2005.08.11

エリスロポエチン市場のシェア変更なるか、キリンが長時間作用型製剤を申請

 キリンビールは、第2世代エリスロポエチン製剤「KRN321」(NESP)の申請を2005年前半に行ったことをこのほど明らかにした。申請した対象疾患は腎性貧血で、がん性貧血を対象にフェーズ2臨床試験もキリンは進めている。

 赤血球を増やすたんぱく質医薬品であるエリスロポエチン製剤はキリンの「エスポー」と中外製薬の「エポジン」がある。

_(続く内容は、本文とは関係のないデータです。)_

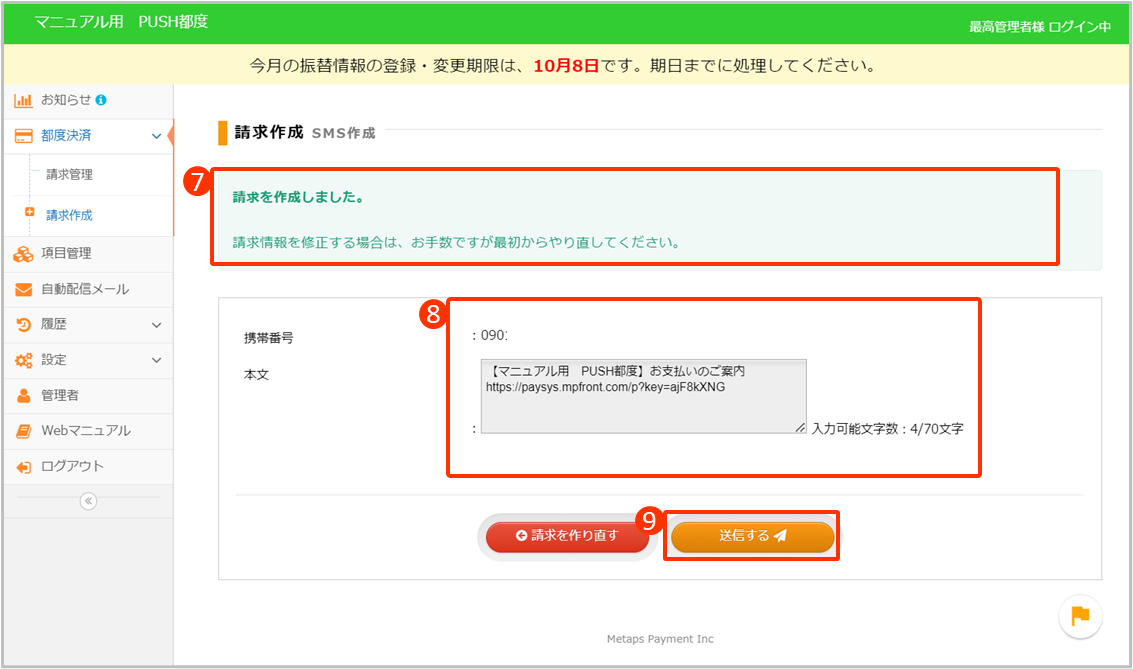This screenshot has width=1133, height=669.
Task: Collapse the sidebar with the double-chevron button
Action: [88, 501]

薬価ベースで約1400億円の大型市場を形成しているが、中外の「エポジン」がシェア争いでは優位に立っており、国内の7割のシェアを押さえているとも言われている。

 NESPは米国Amgen社の製品で、EPOの誘導体。天然型のEPOと比べN結合型糖鎖が2本多く結合している。作用機構は天然型と同じだ。EPO受容体に結合して造血を促進する。糖鎖が増加したため、血中半減期は天然型EPOの3倍に延長した。その結果、EPOに比べて投与頻度を少なくできる。NESPは欧米では既に発売され、EPOからの切り替えが進んでいる。中外もポリエチレングリコールを結合させて体内での安定性を増したEPOの臨床試験を進めている。